* SELECTED EXCERPT:
Content starts

Gastropods (class: Gastropoda) are commonly known as snails and slugs. The most highly diversified class in the phylum Mollusca, gastropods range in size from microscopic to large. There are 60,000 to 80,000 living snail and slug species. 444 species have recently gone extinct; 18 species are now extinct in the wild (but still exist in captivity) and 69 other species are “possibly extinct.” The Gastropod class exhibits an especially high frequency of convergent evolution. Many marine gastropods have separate sexes (male and female) while some are hermaphrodites; most terrestrial gastropods are hermaphrodites (although some have separate sexes). Some species engage in courtship behavior prior to mating; some families of air-breathing snails use love darts, which are amazing and you should totally click that link.

Content ends

* INFORMATION SHOWN:
Content starts

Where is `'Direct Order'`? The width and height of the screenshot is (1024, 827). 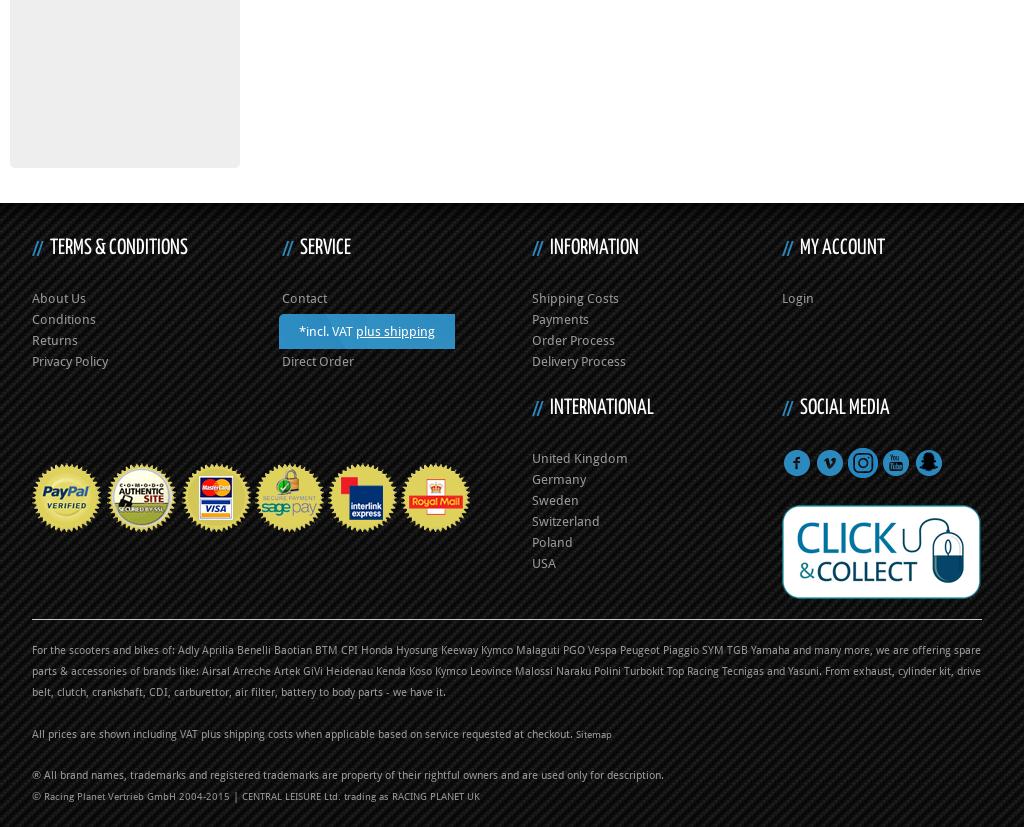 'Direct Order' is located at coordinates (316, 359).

Content ends
Content starts

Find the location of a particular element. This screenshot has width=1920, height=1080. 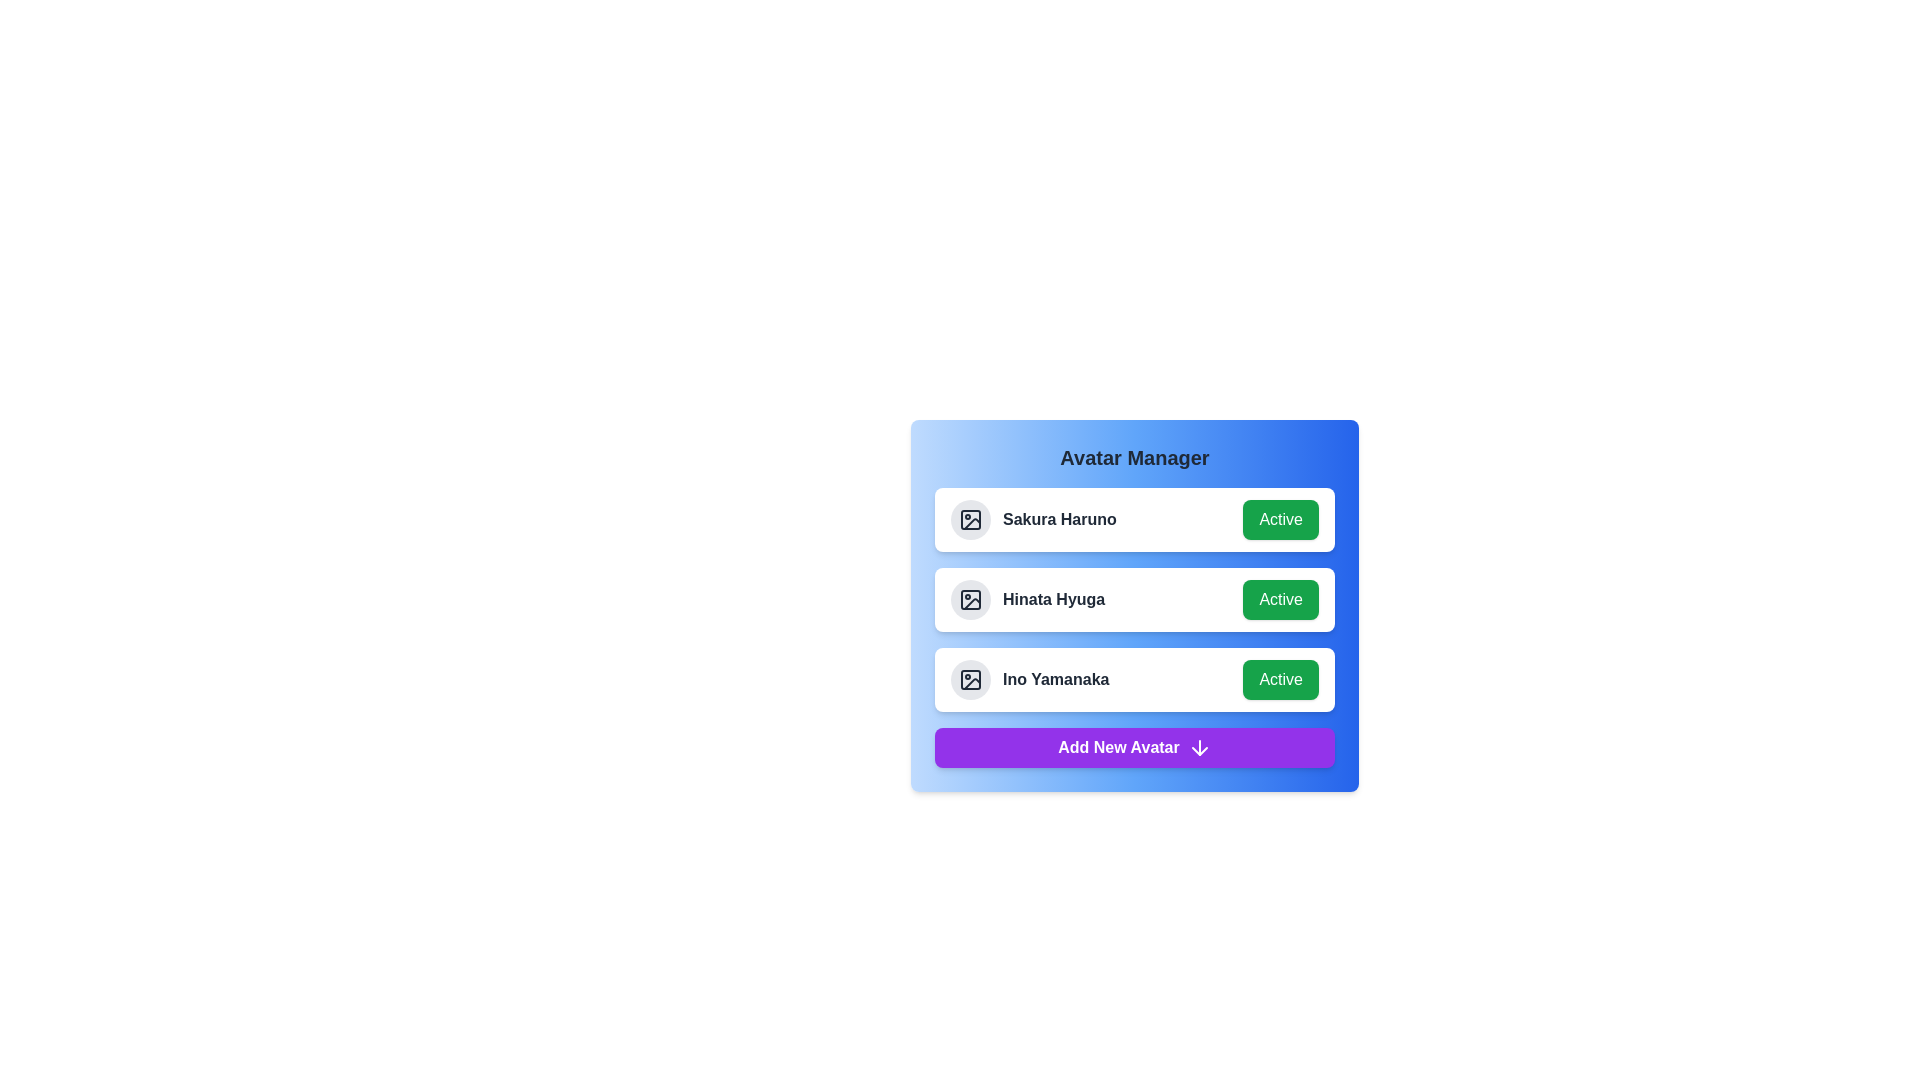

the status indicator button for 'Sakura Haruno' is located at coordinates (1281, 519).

Content ends

* TASKS AND EXERCISES:
A) According to the passage on gastropods, how many species are now extinct in the wild but still exist in captivity?
B) Resume the passage on gastropods after its last sentence, carrying it forward for a few more sentences.

* WRITTEN RESPONSES:
A) 18 species.

B)
Okay, so she’s not GIANT: she’s only about 8 inches long. Still, OMG FABULOUS. This species of slug was recently discovered on Mount Kaputar, a 5,000-foot peak in the Nandewar Range of northern New South Wales, Australia. After a volcano erupted about 17 million years ago, the area dried out leaving only tiny swaths rainforest-like environments. Triboniophorus graeffei now lives in a tiny alpine forest about 6 miles by 6 miles square, hundreds of miles from any habitat like it. As a result, the animals are acutely susceptible to human-induced climate change: if temperatures rise only a degree or two higher, their mountaintop will dry out.
LEOPARD SLUG (Limax maximus)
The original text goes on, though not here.